-- Record set --
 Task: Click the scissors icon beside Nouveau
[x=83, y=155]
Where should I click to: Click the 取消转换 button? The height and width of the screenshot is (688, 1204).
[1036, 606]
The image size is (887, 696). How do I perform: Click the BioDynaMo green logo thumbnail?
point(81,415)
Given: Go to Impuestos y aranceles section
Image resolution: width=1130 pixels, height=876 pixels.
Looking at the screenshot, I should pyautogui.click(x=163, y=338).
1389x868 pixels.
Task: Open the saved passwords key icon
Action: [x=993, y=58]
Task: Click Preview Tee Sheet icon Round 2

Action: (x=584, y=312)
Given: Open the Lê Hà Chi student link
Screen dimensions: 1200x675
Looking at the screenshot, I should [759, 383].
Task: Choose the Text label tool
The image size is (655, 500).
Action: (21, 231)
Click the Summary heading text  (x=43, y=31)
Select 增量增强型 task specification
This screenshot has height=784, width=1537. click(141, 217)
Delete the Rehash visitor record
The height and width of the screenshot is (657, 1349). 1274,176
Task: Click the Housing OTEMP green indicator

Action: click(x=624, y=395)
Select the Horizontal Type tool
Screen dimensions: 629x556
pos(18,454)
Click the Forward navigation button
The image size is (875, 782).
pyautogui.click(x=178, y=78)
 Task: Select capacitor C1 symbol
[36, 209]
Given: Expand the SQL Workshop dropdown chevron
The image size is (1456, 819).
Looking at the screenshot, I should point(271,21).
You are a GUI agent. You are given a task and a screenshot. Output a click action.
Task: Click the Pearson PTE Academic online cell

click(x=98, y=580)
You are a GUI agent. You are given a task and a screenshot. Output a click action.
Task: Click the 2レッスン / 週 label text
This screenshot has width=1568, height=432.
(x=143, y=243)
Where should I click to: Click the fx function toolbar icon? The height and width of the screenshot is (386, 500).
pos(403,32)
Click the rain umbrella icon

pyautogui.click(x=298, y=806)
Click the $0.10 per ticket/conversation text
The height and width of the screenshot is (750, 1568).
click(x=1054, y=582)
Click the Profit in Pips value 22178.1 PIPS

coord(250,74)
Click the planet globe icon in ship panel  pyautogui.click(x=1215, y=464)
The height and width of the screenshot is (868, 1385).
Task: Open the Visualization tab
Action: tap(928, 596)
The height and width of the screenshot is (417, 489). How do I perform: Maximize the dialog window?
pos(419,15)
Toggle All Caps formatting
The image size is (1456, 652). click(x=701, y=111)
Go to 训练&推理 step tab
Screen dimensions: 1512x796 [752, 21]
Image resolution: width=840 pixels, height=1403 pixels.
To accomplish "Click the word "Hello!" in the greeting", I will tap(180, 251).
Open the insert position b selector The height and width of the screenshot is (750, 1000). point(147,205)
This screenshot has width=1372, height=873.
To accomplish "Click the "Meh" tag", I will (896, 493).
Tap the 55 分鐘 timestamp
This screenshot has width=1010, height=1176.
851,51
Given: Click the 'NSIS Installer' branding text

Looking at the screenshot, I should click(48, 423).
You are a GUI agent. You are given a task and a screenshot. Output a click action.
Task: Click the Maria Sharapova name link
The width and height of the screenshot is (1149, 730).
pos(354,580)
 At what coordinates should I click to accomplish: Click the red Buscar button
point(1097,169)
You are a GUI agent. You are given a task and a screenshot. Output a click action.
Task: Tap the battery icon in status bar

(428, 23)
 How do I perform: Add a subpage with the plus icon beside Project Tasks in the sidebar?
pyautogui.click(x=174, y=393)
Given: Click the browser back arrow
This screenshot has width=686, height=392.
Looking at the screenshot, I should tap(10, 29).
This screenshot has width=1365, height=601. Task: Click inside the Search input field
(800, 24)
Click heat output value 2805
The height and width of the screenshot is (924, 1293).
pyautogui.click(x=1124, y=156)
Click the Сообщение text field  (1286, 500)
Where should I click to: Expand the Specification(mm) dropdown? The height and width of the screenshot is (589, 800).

-- Job --
Convert the lines from the start of the records through the line holding "point(81,415)", inclusive, into a Markdown table with the columns Number and Content, numbering each row and leaving out any blank lines.

-- Response to the exercise --
| Number | Content |
|---|---|
| 1 |  Task: Click the scissors icon beside Nouveau |
| 2 | [x=83, y=155] |
| 3 | Where should I click to: Click the 取消转换 button? The height and width of the screenshot is (688, 1204). |
| 4 | [1036, 606] |
| 5 | The image size is (887, 696). How do I perform: Click the BioDynaMo green logo thumbnail? |
| 6 | point(81,415) |